The one new thing: it delegates part of the “is this worth encoding?” judgment to the agent. This essay put the human at the origin of judgment (“make noticing routine, not production”). AnswerThis experiments with semi-automating the noticing itself. This lands exactly on this essay’s open parts — “manual → semi-auto” and “composition correctness can’t be solved on paper; it resolves when you stack and get stuck” — and the two warnings above (the count trap, the successful-run discipline) apply directly.
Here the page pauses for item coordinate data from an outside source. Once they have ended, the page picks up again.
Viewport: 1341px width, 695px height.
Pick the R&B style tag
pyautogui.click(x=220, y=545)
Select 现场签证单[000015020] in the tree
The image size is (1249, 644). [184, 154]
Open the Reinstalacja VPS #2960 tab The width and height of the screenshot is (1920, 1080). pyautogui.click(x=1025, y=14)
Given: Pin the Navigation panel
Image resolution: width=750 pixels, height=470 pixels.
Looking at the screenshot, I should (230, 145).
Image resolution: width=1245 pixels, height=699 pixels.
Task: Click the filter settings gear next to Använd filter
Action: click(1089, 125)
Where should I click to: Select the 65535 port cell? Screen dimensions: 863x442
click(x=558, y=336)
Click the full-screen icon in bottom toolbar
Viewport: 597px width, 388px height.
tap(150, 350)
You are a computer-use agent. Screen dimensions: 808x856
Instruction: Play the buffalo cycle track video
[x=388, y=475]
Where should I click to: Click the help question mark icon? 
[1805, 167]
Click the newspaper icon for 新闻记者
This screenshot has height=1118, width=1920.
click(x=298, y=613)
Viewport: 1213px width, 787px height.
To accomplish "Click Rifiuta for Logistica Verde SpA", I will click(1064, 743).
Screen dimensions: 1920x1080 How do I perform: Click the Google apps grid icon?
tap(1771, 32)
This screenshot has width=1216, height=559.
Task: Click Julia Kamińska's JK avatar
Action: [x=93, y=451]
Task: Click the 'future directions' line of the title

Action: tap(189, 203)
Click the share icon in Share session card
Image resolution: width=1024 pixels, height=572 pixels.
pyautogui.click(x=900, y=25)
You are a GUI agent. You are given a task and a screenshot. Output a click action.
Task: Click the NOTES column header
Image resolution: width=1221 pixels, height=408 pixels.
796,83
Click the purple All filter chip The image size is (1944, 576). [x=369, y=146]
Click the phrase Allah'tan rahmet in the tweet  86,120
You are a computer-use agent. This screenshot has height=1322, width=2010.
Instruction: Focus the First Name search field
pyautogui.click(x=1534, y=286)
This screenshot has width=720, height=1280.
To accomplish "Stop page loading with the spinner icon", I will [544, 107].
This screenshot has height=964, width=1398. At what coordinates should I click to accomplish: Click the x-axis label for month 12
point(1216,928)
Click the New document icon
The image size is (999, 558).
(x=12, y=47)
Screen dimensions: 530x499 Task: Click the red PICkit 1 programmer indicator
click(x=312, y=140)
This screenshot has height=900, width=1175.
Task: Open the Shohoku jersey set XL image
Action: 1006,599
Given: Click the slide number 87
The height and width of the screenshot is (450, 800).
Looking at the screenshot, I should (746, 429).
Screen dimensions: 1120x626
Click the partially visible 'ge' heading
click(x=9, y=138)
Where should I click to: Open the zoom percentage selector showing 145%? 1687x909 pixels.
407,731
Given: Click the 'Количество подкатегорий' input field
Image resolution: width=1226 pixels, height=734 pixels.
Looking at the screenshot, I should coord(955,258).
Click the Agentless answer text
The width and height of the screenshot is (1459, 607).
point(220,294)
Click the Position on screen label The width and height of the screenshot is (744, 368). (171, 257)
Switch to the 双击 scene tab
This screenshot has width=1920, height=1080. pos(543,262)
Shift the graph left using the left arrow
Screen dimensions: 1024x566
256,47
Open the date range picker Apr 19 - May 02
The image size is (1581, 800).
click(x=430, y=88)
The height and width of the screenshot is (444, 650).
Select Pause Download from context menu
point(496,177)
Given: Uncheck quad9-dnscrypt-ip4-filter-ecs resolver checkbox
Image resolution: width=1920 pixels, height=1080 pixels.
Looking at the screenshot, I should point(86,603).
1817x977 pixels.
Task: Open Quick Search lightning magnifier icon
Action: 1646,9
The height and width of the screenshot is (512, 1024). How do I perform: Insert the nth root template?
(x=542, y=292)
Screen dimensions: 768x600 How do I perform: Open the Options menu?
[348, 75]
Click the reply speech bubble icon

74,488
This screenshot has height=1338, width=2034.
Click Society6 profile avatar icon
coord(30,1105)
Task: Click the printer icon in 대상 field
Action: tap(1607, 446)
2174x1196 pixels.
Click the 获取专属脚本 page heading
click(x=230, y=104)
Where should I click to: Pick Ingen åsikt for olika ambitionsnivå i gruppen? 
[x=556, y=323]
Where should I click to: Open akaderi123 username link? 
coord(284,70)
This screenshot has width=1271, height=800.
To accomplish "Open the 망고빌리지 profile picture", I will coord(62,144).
So the question moves from “can it self-extend?” to “how far do you allow the delegation of judgment?” Since the least-depreciating principal is judgment, it’s the hardest thing to delegate — the moment you delegate it, you may be handing away the very principal that was supposed to compound. That’s the seam between the naive and the revised version.
Conclusion
A skill is only the “currently” best vessel as a tool. What has stayed without depreciating is judgment. Two months ago I wrote “compounding with no destination”; today I re-savored it and sharpened it further — and that act itself is the live scene of judgment, as principal, compounding. And if I hadn’t externalized it two months ago, I’d be thinking it through from scratch today. Work that lives only in your head doesn’t exist.